* Excerpt:
+ + + + +

June 30, 2013

With Air Show ATC Fees, the FAA is Following the Airlines’ Lead

Searching for a scintilla of logic behind the FAA’s ATC fees  for the air traffic control services it provides at fly-ins, I realized that the roughly $500,000 bill it sent EAA AirVenture Oshkosh was, in effect, an airline baggage fee. From either source, forget all their trumpeted rationalizations. That nonsense drowned in the fetid swamp of cynicism government and big business long ago created as they redeveloped society so that it met their needs at the expense of their customers.

In other words, they did it because they could.

Government has been trying to recreate an airline business model of charging fees for everything, and sequestration gave them the “authorization” to do it. What’s really ironic is that airline fees, which are not taxed like tickets or fuel, contribute no revenue to the aviation infrastructure, airports, capital improvements, and FAA operations including ATC. Yup, airline fees are a parasite, and to make up for the financial nutrition it sucks from the system, FAA is starting with ATC fees.

According to the Washington Post, since they started the practice, the airlines have collected $12.8 billion in fees for something that was once free. In 2012 they collected $924 million—that’s right, nearly a billion dollars—in baggage fees, a 3 percent increase over the same period in 2011. Oh, and baggage fees are not taxed like airline tickets. With the aviation fuel tax, this ticket revenue pays for the American aviation infrastructure, at least until FAA fees on all the services it provides takes over.

The days when Congress could counteract such fees are waning. With its members, in both parties, behaving like self-absorbed only children, the current Congress is on pace to do less than the one that preceded it. Besides, its members are beholding not to voters but to the big businesses that fund their reelection campaigns. And we get exactly what we deserve because we keep reelecting them.

+ + + + +

* Set task a: Print the passage of the ATC fees article from "Searching for a" up to and including "because they could.", keeping every word and mark unchanged.

+ + + + +

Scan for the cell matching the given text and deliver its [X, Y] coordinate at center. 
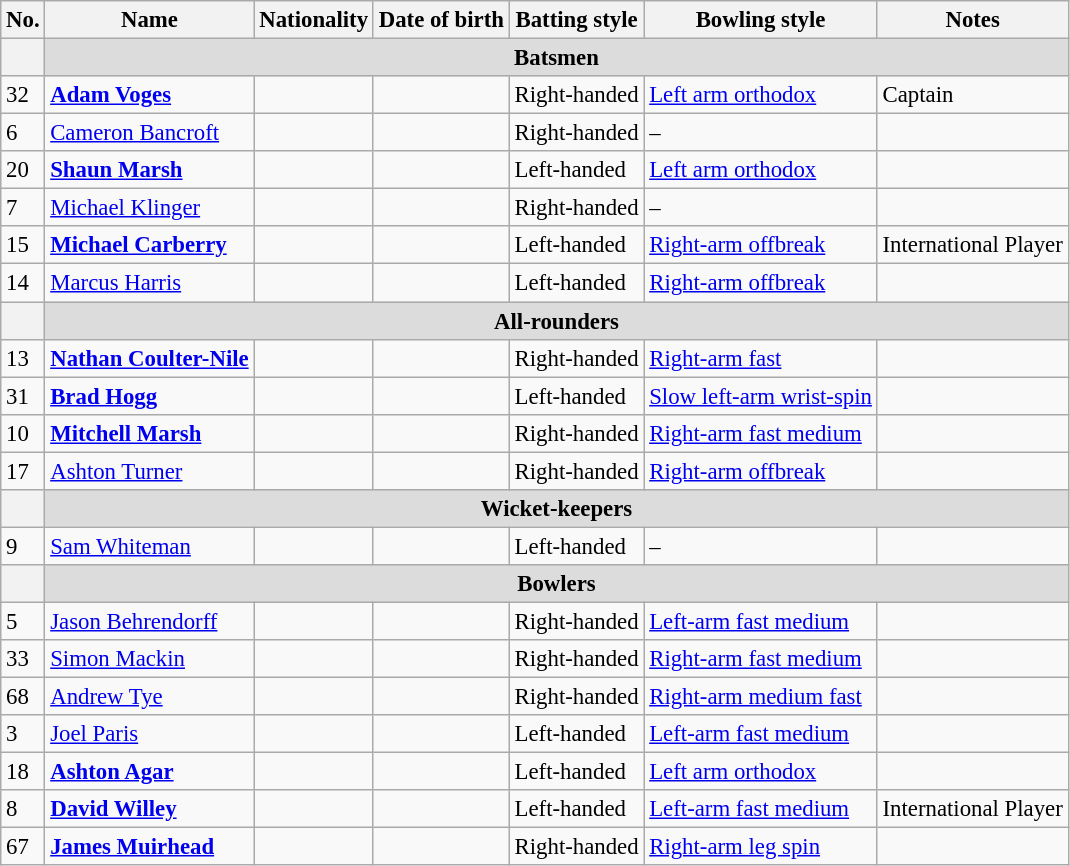
Adam Voges [150, 95]
Batsmen [556, 58]
17 [23, 471]
No. [23, 20]
33 [23, 659]
Batting style [576, 20]
68 [23, 697]
Wicket-keepers [556, 509]
Notes [972, 20]
Slow left-arm wrist-spin [760, 396]
All-rounders [556, 321]
67 [23, 847]
3 [23, 734]
Simon Mackin [150, 659]
18 [23, 772]
Nathan Coulter-Nile [150, 358]
Ashton Agar [150, 772]
31 [23, 396]
Right-arm medium fast [760, 697]
David Willey [150, 809]
Ashton Turner [150, 471]
Right-arm leg spin [760, 847]
Shaun Marsh [150, 170]
Brad Hogg [150, 396]
Michael Klinger [150, 208]
Bowlers [556, 584]
Nationality [314, 20]
Bowling style [760, 20]
32 [23, 95]
14 [23, 283]
Cameron Bancroft [150, 133]
Andrew Tye [150, 697]
Date of birth [441, 20]
8 [23, 809]
9 [23, 546]
Michael Carberry [150, 245]
10 [23, 433]
Jason Behrendorff [150, 621]
Marcus Harris [150, 283]
6 [23, 133]
Captain [972, 95]
5 [23, 621]
13 [23, 358]
20 [23, 170]
7 [23, 208]
Name [150, 20]
Right-arm fast [760, 358]
James Muirhead [150, 847]
Sam Whiteman [150, 546]
Mitchell Marsh [150, 433]
Joel Paris [150, 734]
15 [23, 245]
Output the (X, Y) coordinate of the center of the cell containing the given text.  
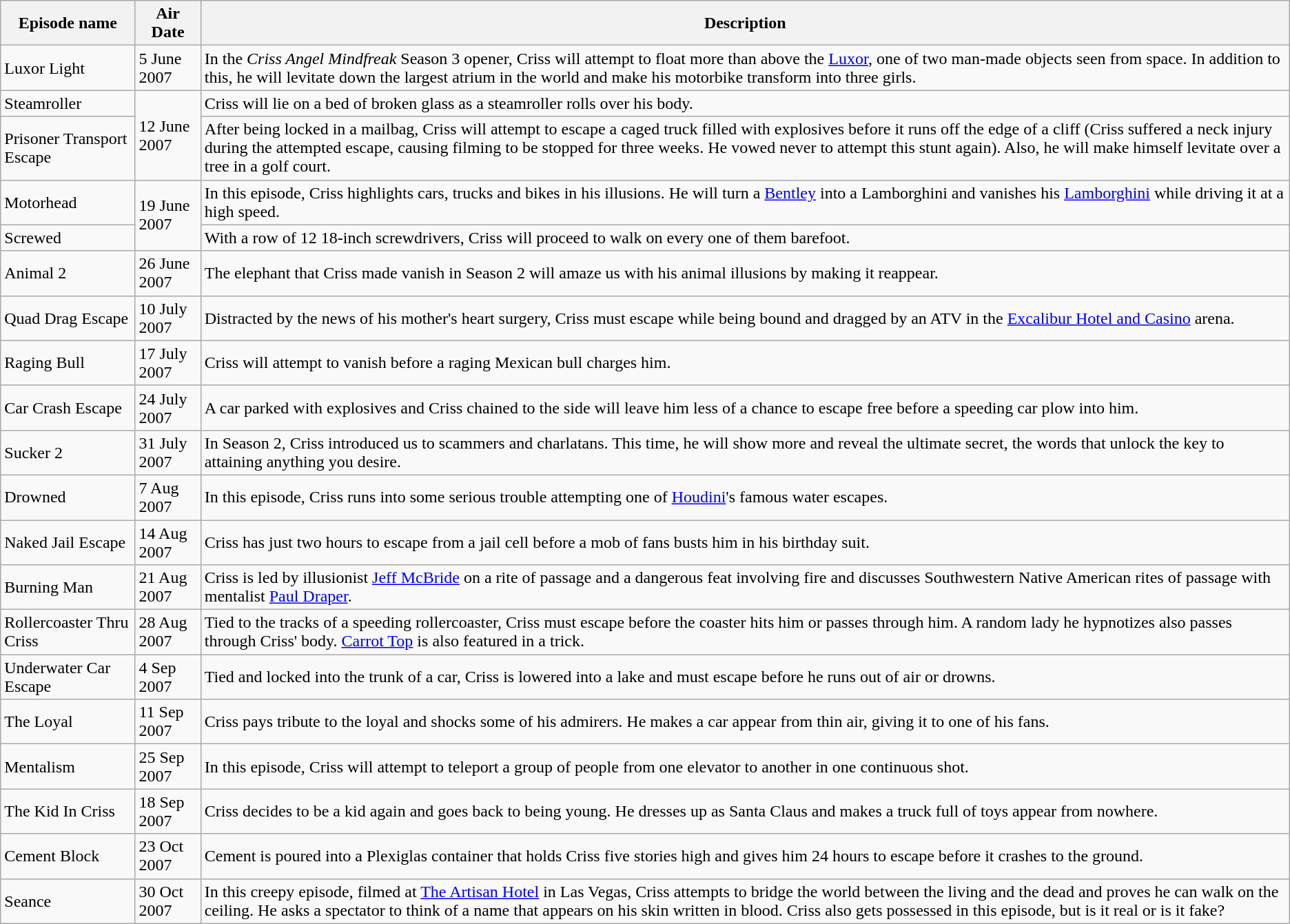
18 Sep 2007 (168, 812)
Raging Bull (68, 362)
4 Sep 2007 (168, 677)
Description (745, 23)
Underwater Car Escape (68, 677)
Animal 2 (68, 273)
The Kid In Criss (68, 812)
Air Date (168, 23)
31 July 2007 (168, 452)
Screwed (68, 238)
Criss will attempt to vanish before a raging Mexican bull charges him. (745, 362)
Cement Block (68, 856)
21 Aug 2007 (168, 587)
28 Aug 2007 (168, 633)
7 Aug 2007 (168, 498)
Luxor Light (68, 68)
Steamroller (68, 103)
Motorhead (68, 203)
Prisoner Transport Escape (68, 148)
A car parked with explosives and Criss chained to the side will leave him less of a chance to escape free before a speeding car plow into him. (745, 408)
12 June 2007 (168, 135)
The elephant that Criss made vanish in Season 2 will amaze us with his animal illusions by making it reappear. (745, 273)
Quad Drag Escape (68, 318)
Naked Jail Escape (68, 542)
Episode name (68, 23)
Drowned (68, 498)
With a row of 12 18-inch screwdrivers, Criss will proceed to walk on every one of them barefoot. (745, 238)
10 July 2007 (168, 318)
Criss has just two hours to escape from a jail cell before a mob of fans busts him in his birthday suit. (745, 542)
30 Oct 2007 (168, 901)
14 Aug 2007 (168, 542)
Criss will lie on a bed of broken glass as a steamroller rolls over his body. (745, 103)
Seance (68, 901)
Cement is poured into a Plexiglas container that holds Criss five stories high and gives him 24 hours to escape before it crashes to the ground. (745, 856)
17 July 2007 (168, 362)
Mentalism (68, 766)
Car Crash Escape (68, 408)
The Loyal (68, 722)
5 June 2007 (168, 68)
Criss pays tribute to the loyal and shocks some of his admirers. He makes a car appear from thin air, giving it to one of his fans. (745, 722)
Sucker 2 (68, 452)
In this episode, Criss runs into some serious trouble attempting one of Houdini's famous water escapes. (745, 498)
In this episode, Criss will attempt to teleport a group of people from one elevator to another in one continuous shot. (745, 766)
Burning Man (68, 587)
19 June 2007 (168, 215)
Rollercoaster Thru Criss (68, 633)
25 Sep 2007 (168, 766)
24 July 2007 (168, 408)
Criss decides to be a kid again and goes back to being young. He dresses up as Santa Claus and makes a truck full of toys appear from nowhere. (745, 812)
26 June 2007 (168, 273)
11 Sep 2007 (168, 722)
Tied and locked into the trunk of a car, Criss is lowered into a lake and must escape before he runs out of air or drowns. (745, 677)
23 Oct 2007 (168, 856)
Locate the cell with the specified text and output its [X, Y] center coordinate. 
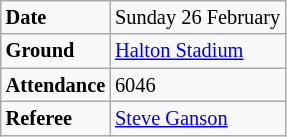
Sunday 26 February [198, 17]
6046 [198, 85]
Ground [56, 51]
Referee [56, 118]
Date [56, 17]
Steve Ganson [198, 118]
Attendance [56, 85]
Halton Stadium [198, 51]
Find where the given text appears and provide that cell's center as (X, Y) coordinate. 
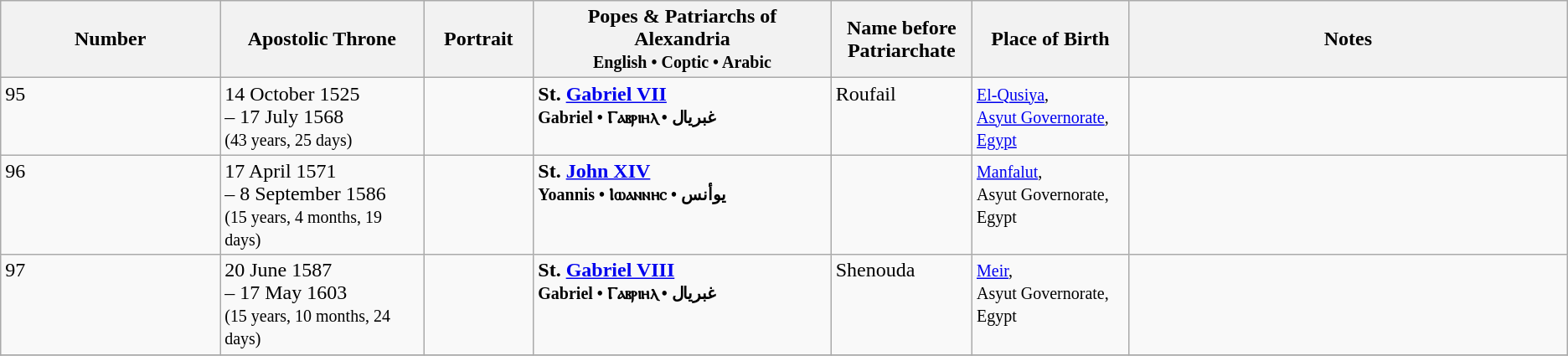
17 April 1571– 8 September 1586(15 years, 4 months, 19 days) (322, 204)
20 June 1587– 17 May 1603(15 years, 10 months, 24 days) (322, 305)
95 (111, 116)
Portrait (479, 39)
Roufail (901, 116)
Place of Birth (1050, 39)
14 October 1525– 17 July 1568(43 years, 25 days) (322, 116)
Manfalut,Asyut Governorate, Egypt (1050, 204)
96 (111, 204)
Shenouda (901, 305)
Number (111, 39)
Name before Patriarchate (901, 39)
Popes & Patriarchs of AlexandriaEnglish • Coptic • Arabic (682, 39)
Notes (1349, 39)
Meir, Asyut Governorate, Egypt (1050, 305)
St. Gabriel VIIIGabriel • Ⲅⲁⲃⲣⲓⲏⲗ • غبريال (682, 305)
El-Qusiya, Asyut Governorate, Egypt (1050, 116)
Apostolic Throne (322, 39)
St. John XIVYoannis • Ⲓⲱⲁⲛⲛⲏⲥ • يوأنس (682, 204)
St. Gabriel VIIGabriel • Ⲅⲁⲃⲣⲓⲏⲗ • غبريال (682, 116)
97 (111, 305)
Provide the (X, Y) coordinate of the cell's center where the given text is located.  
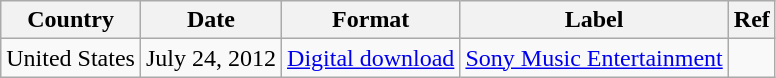
Date (210, 20)
Digital download (371, 58)
Country (71, 20)
Ref (752, 20)
United States (71, 58)
Label (594, 20)
Sony Music Entertainment (594, 58)
July 24, 2012 (210, 58)
Format (371, 20)
Scan for the cell matching the given text and deliver its [x, y] coordinate at center. 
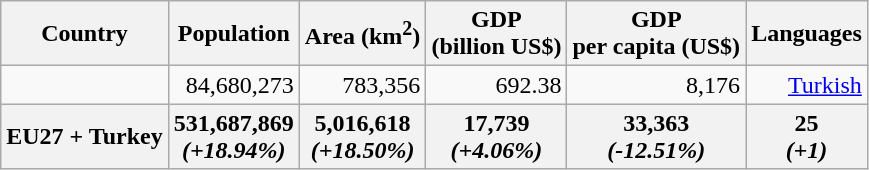
17,739 (+4.06%) [496, 136]
5,016,618 (+18.50%) [362, 136]
33,363 (-12.51%) [656, 136]
8,176 [656, 85]
25(+1) [807, 136]
692.38 [496, 85]
GDP per capita (US$) [656, 34]
84,680,273 [234, 85]
GDP (billion US$) [496, 34]
Turkish [807, 85]
783,356 [362, 85]
Area (km2) [362, 34]
Languages [807, 34]
Population [234, 34]
531,687,869 (+18.94%) [234, 136]
Country [84, 34]
EU27 + Turkey [84, 136]
Extract the (X, Y) coordinate from the center of the cell holding the provided text.  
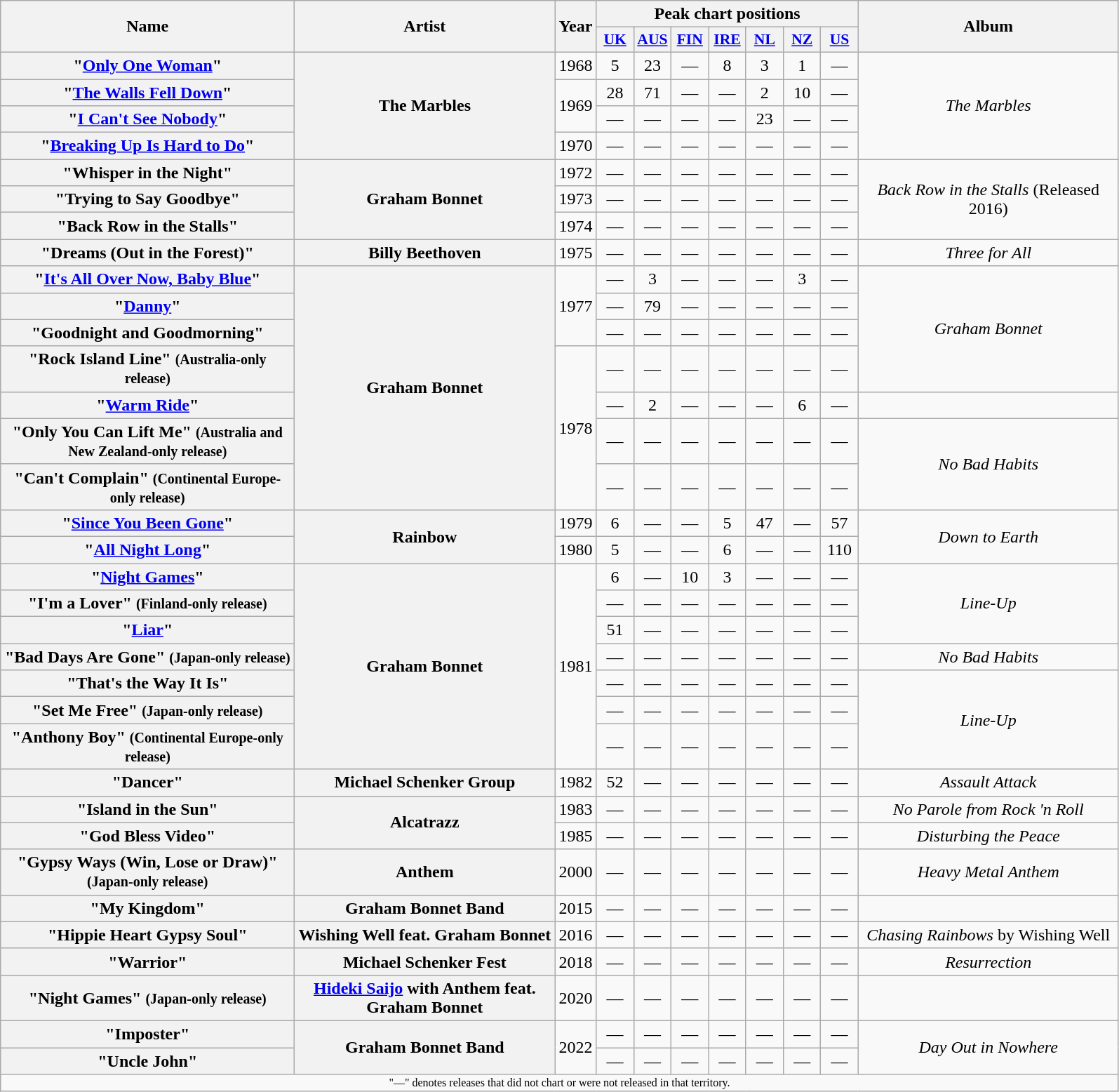
Three for All (988, 253)
"Goodnight and Goodmorning" (147, 333)
57 (839, 523)
"I'm a Lover" (Finland-only release) (147, 603)
"Breaking Up Is Hard to Do" (147, 146)
"Liar" (147, 630)
"My Kingdom" (147, 908)
"Danny" (147, 306)
Down to Earth (988, 536)
1980 (575, 549)
Assault Attack (988, 782)
"Back Row in the Stalls" (147, 226)
Michael Schenker Group (425, 782)
1985 (575, 836)
NL (765, 40)
Day Out in Nowhere (988, 1047)
1977 (575, 306)
Billy Beethoven (425, 253)
FIN (690, 40)
"Warrior" (147, 961)
Artist (425, 27)
"It's All Over Now, Baby Blue" (147, 279)
2018 (575, 961)
"Bad Days Are Gone" (Japan-only release) (147, 657)
"The Walls Fell Down" (147, 92)
"God Bless Video" (147, 836)
"Trying to Say Goodbye" (147, 199)
"Can't Complain" (Continental Europe-only release) (147, 487)
"Hippie Heart Gypsy Soul" (147, 934)
Peak chart positions (727, 14)
Disturbing the Peace (988, 836)
2000 (575, 871)
Anthem (425, 871)
"Island in the Sun" (147, 809)
"Whisper in the Night" (147, 173)
47 (765, 523)
28 (615, 92)
1978 (575, 428)
"Only You Can Lift Me" (Australia and New Zealand-only release) (147, 441)
"Anthony Boy" (Continental Europe-only release) (147, 746)
"Dreams (Out in the Forest)" (147, 253)
Heavy Metal Anthem (988, 871)
Album (988, 27)
"Since You Been Gone" (147, 523)
"I Can't See Nobody" (147, 119)
AUS (652, 40)
2015 (575, 908)
"Set Me Free" (Japan-only release) (147, 710)
1973 (575, 199)
"All Night Long" (147, 549)
1982 (575, 782)
"Night Games" (Japan-only release) (147, 998)
1972 (575, 173)
UK (615, 40)
"Rock Island Line" (Australia-only release) (147, 369)
"Dancer" (147, 782)
"That's the Way It Is" (147, 683)
1 (803, 65)
110 (839, 549)
1969 (575, 105)
"Uncle John" (147, 1060)
Alcatrazz (425, 822)
No Parole from Rock 'n Roll (988, 809)
1975 (575, 253)
Resurrection (988, 961)
Back Row in the Stalls (Released 2016) (988, 199)
71 (652, 92)
8 (727, 65)
US (839, 40)
Michael Schenker Fest (425, 961)
Year (575, 27)
Hideki Saijo with Anthem feat. Graham Bonnet (425, 998)
1979 (575, 523)
51 (615, 630)
Chasing Rainbows by Wishing Well (988, 934)
"Night Games" (147, 576)
NZ (803, 40)
52 (615, 782)
Wishing Well feat. Graham Bonnet (425, 934)
1981 (575, 665)
"Only One Woman" (147, 65)
"Gypsy Ways (Win, Lose or Draw)" (Japan-only release) (147, 871)
IRE (727, 40)
Rainbow (425, 536)
79 (652, 306)
2022 (575, 1047)
1970 (575, 146)
2016 (575, 934)
2020 (575, 998)
"—" denotes releases that did not chart or were not released in that territory. (560, 1083)
Name (147, 27)
1974 (575, 226)
1968 (575, 65)
"Warm Ride" (147, 405)
1983 (575, 809)
"Imposter" (147, 1033)
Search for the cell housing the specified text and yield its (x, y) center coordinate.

+ + + + +

* Set task b: Output, word for word, the lines of the records from the line with "Three for All (988, 253)" up to and including the line with "1977 (575, 306)", and nothing else.

* Task answer a:
Searching for a scintilla of logic behind the FAA’s ATC fees  for the air traffic control services it provides at fly-ins, I realized that the roughly $500,000 bill it sent EAA AirVenture Oshkosh was, in effect, an airline baggage fee. From either source, forget all their trumpeted rationalizations. That nonsense drowned in the fetid swamp of cynicism government and big business long ago created as they redeveloped society so that it met their needs at the expense of their customers.

In other words, they did it because they could.

* Task answer b:
Three for All (988, 253)
"Goodnight and Goodmorning" (147, 333)
57 (839, 523)
"I'm a Lover" (Finland-only release) (147, 603)
"Breaking Up Is Hard to Do" (147, 146)
"Liar" (147, 630)
"My Kingdom" (147, 908)
"Danny" (147, 306)
Down to Earth (988, 536)
1980 (575, 549)
Assault Attack (988, 782)
"Back Row in the Stalls" (147, 226)
Michael Schenker Group (425, 782)
1985 (575, 836)
NL (765, 40)
Day Out in Nowhere (988, 1047)
1977 (575, 306)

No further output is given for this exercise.